The reason? The amount of carbon being pumped into the atmosphere.
The threat that the ecosystem is facing due to this, has scientists worried and going by the rate at which the world is losing out on its biodiversity, they say that the possibility of a mass extinction in the future looms larger than ever.
Scientists came to this conclusion after a comprehensive mathematical study of the five previous events in the last 540 million years.
After studying such changes based on when they took place 31 times, he found that four out of the five previous mass extinctions occurred when the disruption crossed a “threshold of catastrophic change”.

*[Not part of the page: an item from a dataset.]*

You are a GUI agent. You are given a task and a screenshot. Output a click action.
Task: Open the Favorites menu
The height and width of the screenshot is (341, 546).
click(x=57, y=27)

The ‘Great Dying’, known as the worst mass extinction of all – that took place 248 million years ago when 96 percent of species died out – breached one of these thresholds by the greatest margin.
Based on his analysis of these mass extinctions, Professor Rothman developed a mathematical formula to help predict how much extra carbon could be added to the oceans – which absorb vast amounts from the atmosphere – before triggering a sixth one.
The answer came as a shock.
For the figure of 310 gigatons is just 10 gigatons above the figure expected to be emitted by 2100 under the best-case scenario forecast by the Intergovernmental Panel on Climate Change. The worst-case scenario would result in more than 500 gigatons, the report said.
While many scientists argue that the sixth mass extinction has already begun, the total number of species that have disappeared from the planet comes nowhere near the most apocalyptic events of the past and the rate of species loss is comparable.
Professor Rothman emphasised that dramatic changes to the carbon cycle wasn’t a necessary occurrence for a mass extinction to take place – as shown by the absence of this during the Late Devonian extinction more than 360 million years ago.
The study, published in the journal Science Advances, noted that events such as volcanic eruptions, climate change and other environmental factors could also play a role.
Does this mean that mass extinction will soon follow at the turn of the century? As per a report in Phys.org, Rothman says it would take some time—about 10,000 years—for such ecological disasters to play out. However, he says that by 2100 the world may have tipped into “unknown territory.”
“This is not saying that disaster occurs the next day,” Rothman says. “It’s saying that, if left unchecked, the carbon cycle would move into a realm which would be no longer stable, and would behave in a way that would be difficult to predict. In the geologic past, this type of behavior is associated with mass extinction.”
The Independent UK further quoted him saying, “By analyzing 31 carbon isotopic events during the past 542 million years, I identify the critical rate with a limit imposed by mass conservation.
“The modern critical size for the marine carbon cycle is roughly similar to the mass of carbon that human activities will likely have added to the oceans by the year 2100.”